イタリアのワクチン接種数が急増している。
政府が、10月15日から全労働者にワクチンの接種証明「グリーンパス」の提示を義務付ける、と発表したからだ。
イタリアはことし4月、欧州で初めて医療従事者にワクチン接種を義務付けた。
「グリーンパス」の提示を全労働者に義務付けるのも、欧州ではイタリアが初めてである。
医療従事者に「グリーンパス」の提示を義務付けたのは、全国民へのワクチン接種義務化を目指す伏線、と僕はずっと考えてきた。
だから今回それが全労働者へと拡大されても驚かず、いよいよ全義務化に向けた取り組みが加速した、と捉えた。
マリオ・ドラギ首相が、ワクチン接種の義務化を否定しない、と何かにつけて示唆しつづけていることも僕の推測の根拠になっていた。
また僕自身も、ワクチン接種を義務付けない限り、イタリアの集団免疫確保は困難だろうと考えていた。
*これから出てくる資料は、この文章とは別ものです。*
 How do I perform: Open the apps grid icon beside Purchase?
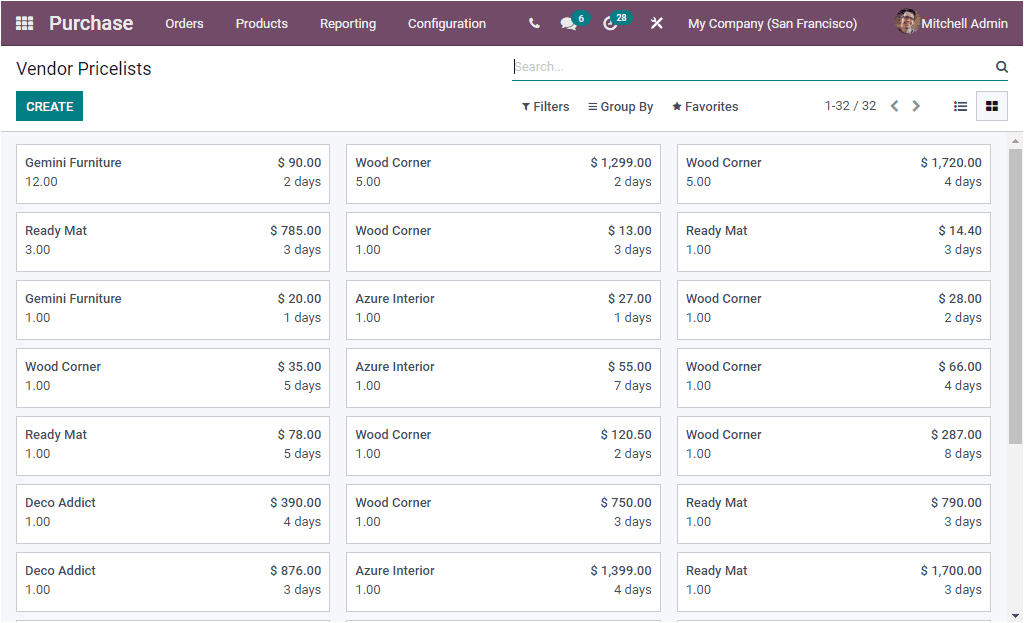pyautogui.click(x=24, y=22)
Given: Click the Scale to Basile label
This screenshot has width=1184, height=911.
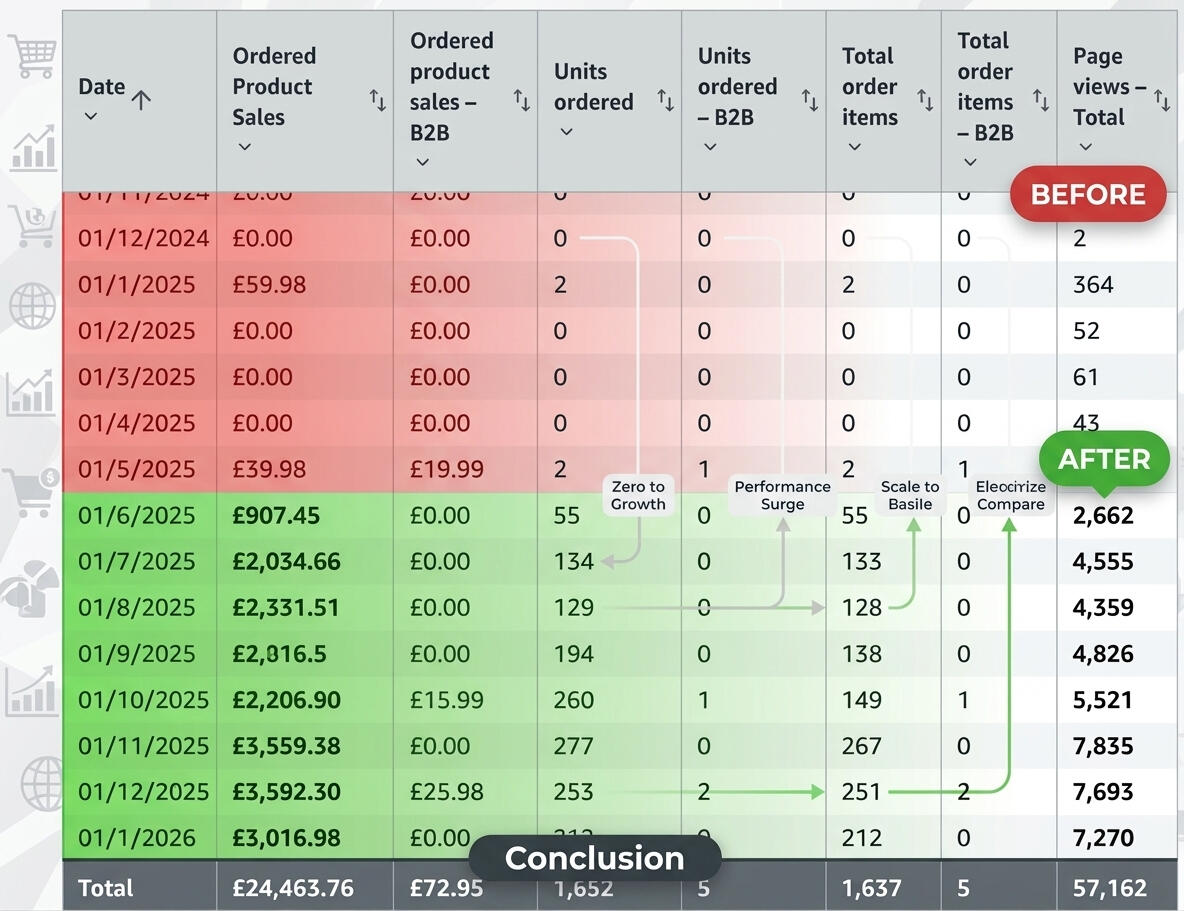Looking at the screenshot, I should (x=910, y=495).
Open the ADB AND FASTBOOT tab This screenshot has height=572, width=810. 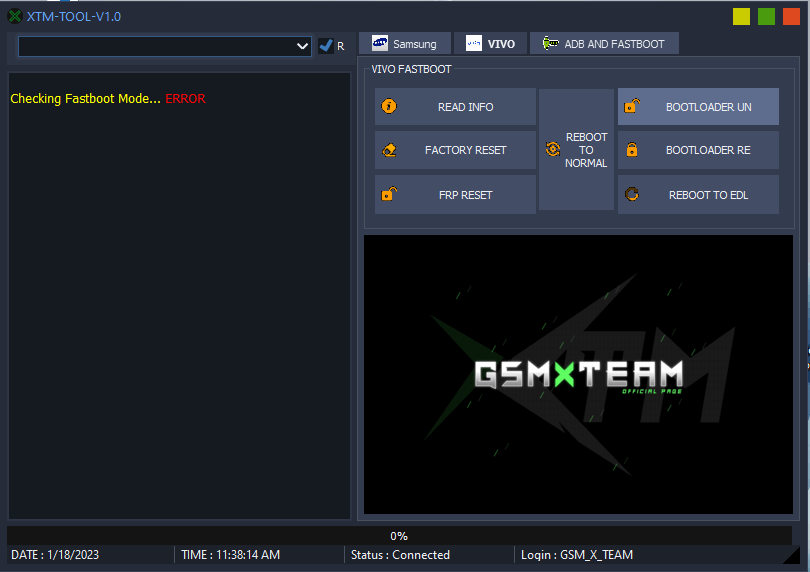[603, 44]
イタリア国内に根強くあるワクチン懐疑論や、過激な反ワクチン勢力NoVaxの存在などが気になっていたからだ。
NoVaxは暴力行為や脅迫さえいとわない狂的な反ワクチン運動である。
ごく少数の過激な人々で構成されているが、声が大きく行動が過激な分、影響力も大きい。
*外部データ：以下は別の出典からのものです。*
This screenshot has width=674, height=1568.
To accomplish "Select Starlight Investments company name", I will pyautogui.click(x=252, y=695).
反ワクチン派の大多数は、言うならば「ためらい」派あるいは「慎重」派である。
彼らは正しい情報と正確な言葉によって説得すれば、将来はおそらくワクチンの接種を受けるに違いない人々だ。
だが、SNS上にあふれるFake情報がそれを困難にし、NoFaxをはじめとする反ワクチン過激派のかく乱行為が事態を複雑にする。
それやこれらで僕は、イタリア全国民へのワクチン接種の義務化は避けて通れないもの、と考えてきた。
ところが、各労働者に「グリーンパス」の提示を義務付ける、という法律が成立するや否や、ワクチン接種の予約が急増した。
この調子で行くとイタリアは、あるいは欧州で初の「集団免疫獲得国」になるのかもしれない。
楽観的思考また希望的観測に過ぎないとは思うけれど。。